Bernardo next fight came on January 14, 2018 at UFC Fight Night: Stephens vs. Choi against Irene Aldana. She lost the fight via unanimous decision.

On October 27, Bernardo faced Sarah Moras at UFC Fight Night: Volkan vs. Smith. She won the fight via unanimous decision.

Bernardo was scheduled to face Jessica-Rose Clark on May 11, 2019 at UFC 237. However, it was reported on April 3, 2019 Clark pulled out of the bout citing injury and she was replaced by newcomer Melissa Gatto. In turn, Gatto was pulled from the fight in the days leading up to the event and replaced by Viviane Araújo. Bernardo lost the fight via knockout in the third round.
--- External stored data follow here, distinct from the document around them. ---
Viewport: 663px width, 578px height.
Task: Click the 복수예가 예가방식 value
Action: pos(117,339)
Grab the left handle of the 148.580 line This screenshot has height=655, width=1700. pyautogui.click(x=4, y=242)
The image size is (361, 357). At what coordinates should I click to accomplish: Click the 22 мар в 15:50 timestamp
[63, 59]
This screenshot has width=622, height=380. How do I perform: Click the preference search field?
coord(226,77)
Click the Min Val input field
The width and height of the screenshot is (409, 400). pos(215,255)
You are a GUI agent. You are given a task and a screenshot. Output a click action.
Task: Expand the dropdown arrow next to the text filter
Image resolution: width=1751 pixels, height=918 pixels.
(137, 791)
On March 19, 2020, it was reported that Bernardo was no longer part of the UFC's roster.

=== Post UFC ===
Bernardo made her return on July 24, 2021 at OKTAGON 26 against fellow former UFC fighter, Lucie Pudilová. She won the fight via unanimous decision.

=== Invicta FC ===
Bernardo was expected to face Katharina Lehner at Invicta FC 48 on July 20, 2022. Lehner withdrew for an undisclosed reason and was replaced by Yana Gadelha. She won the fight by a second-round submission, forcing Gadelha to tap with a rear-naked choke.

Bernardo was rebooked against Katharina Lehner on November 16, 2022 at Invicta FC 50, submitting Lehner with a kimura in the second round.
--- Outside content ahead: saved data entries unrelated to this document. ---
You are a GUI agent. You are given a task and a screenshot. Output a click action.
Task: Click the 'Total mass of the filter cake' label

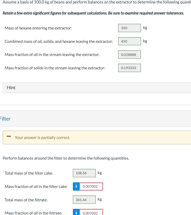pyautogui.click(x=29, y=173)
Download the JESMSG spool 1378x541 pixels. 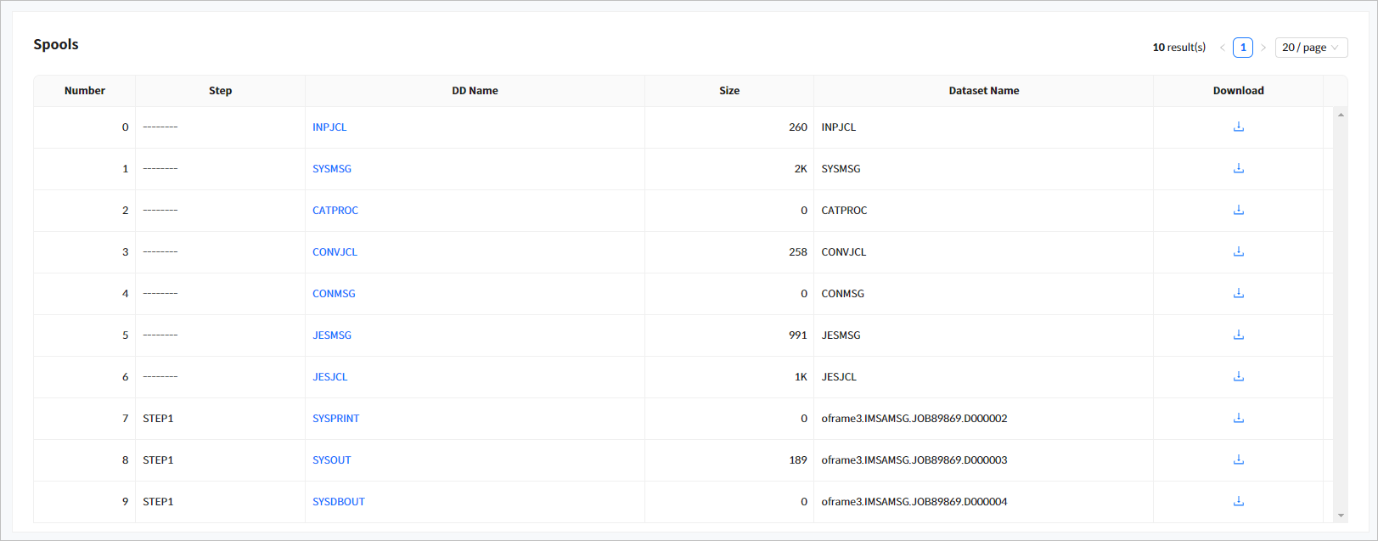(1238, 335)
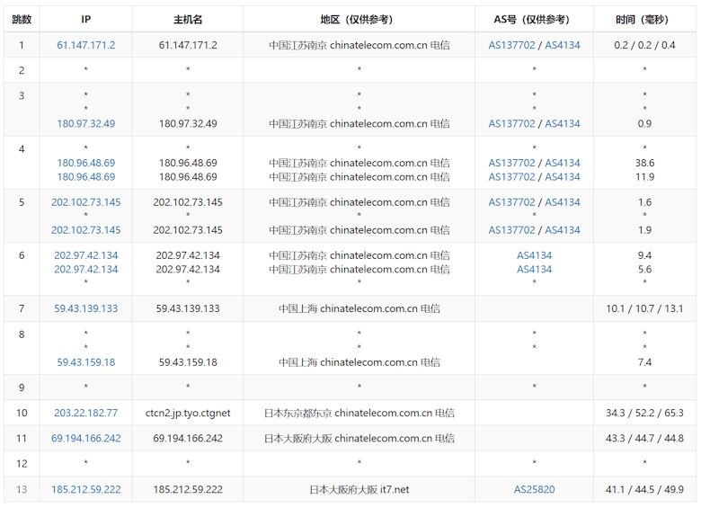This screenshot has width=701, height=508.
Task: Select the 主机名 column header
Action: click(x=188, y=19)
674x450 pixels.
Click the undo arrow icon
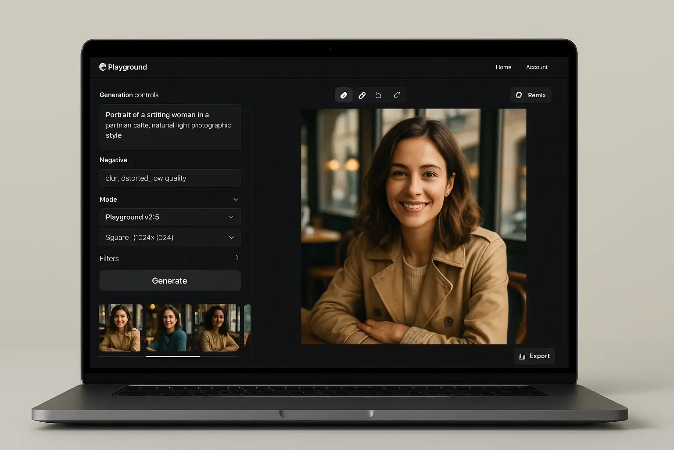(x=378, y=95)
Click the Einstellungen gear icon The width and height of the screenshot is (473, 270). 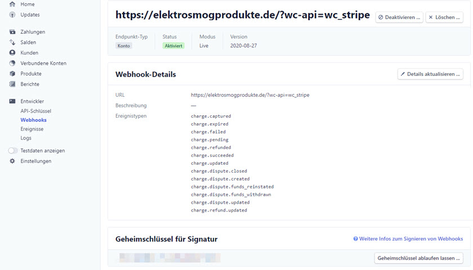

==== Bantamweight Champion ====
Bernardo challenged Taneisha Tennant for the Invicta FC Bantamweight Championship at Invicta FC 51 on January 18, 2023. She won the fight by unanimous decision, with all three judges scoring the bout 48–46 in her favor.
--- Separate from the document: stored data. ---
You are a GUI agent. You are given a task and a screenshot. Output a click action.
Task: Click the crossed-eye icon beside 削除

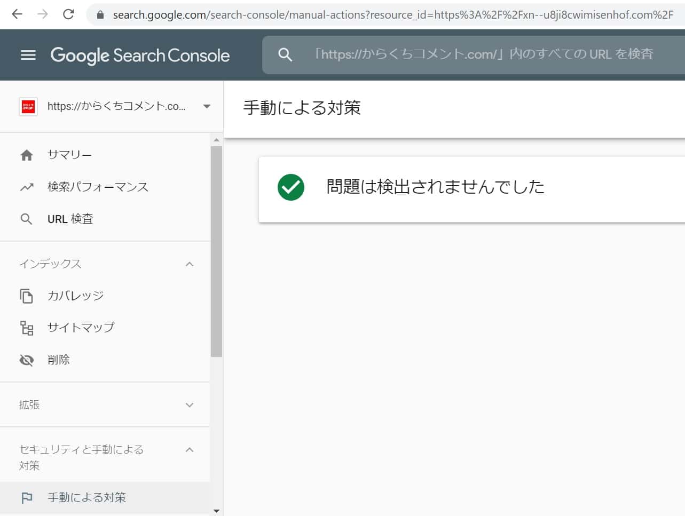[x=26, y=360]
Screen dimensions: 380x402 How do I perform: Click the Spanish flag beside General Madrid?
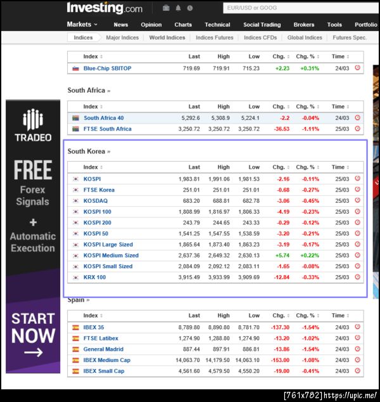pyautogui.click(x=75, y=349)
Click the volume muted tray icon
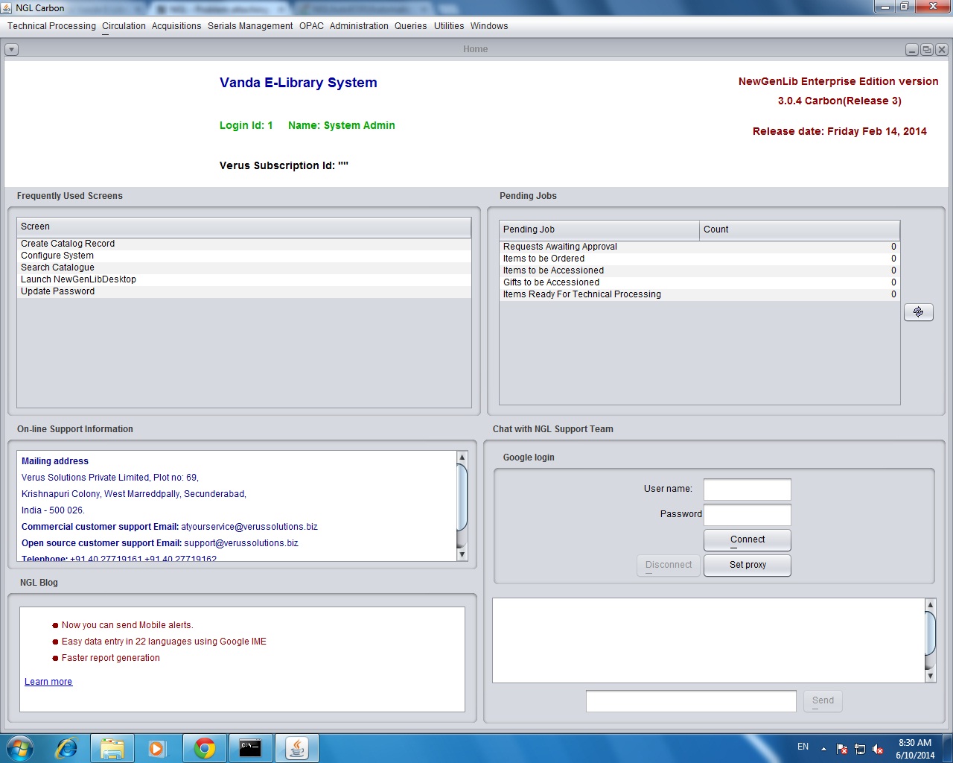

Bernardo made her first title defense against Olga Rubin for the Bantamweight Championship at Invicta FC 55 on June 28, 2024. She won the fight via second round rear-naked submission.

In her second title defense, Bernardo faced Jennifer Maia at Invicta FC 59 on December 13, 2024. She lost the title by unanimous decision.

== Personal life ==
Bernardo was a sport teacher prior to fighting MMA professionally. Bernardo has a daughter named Dominique.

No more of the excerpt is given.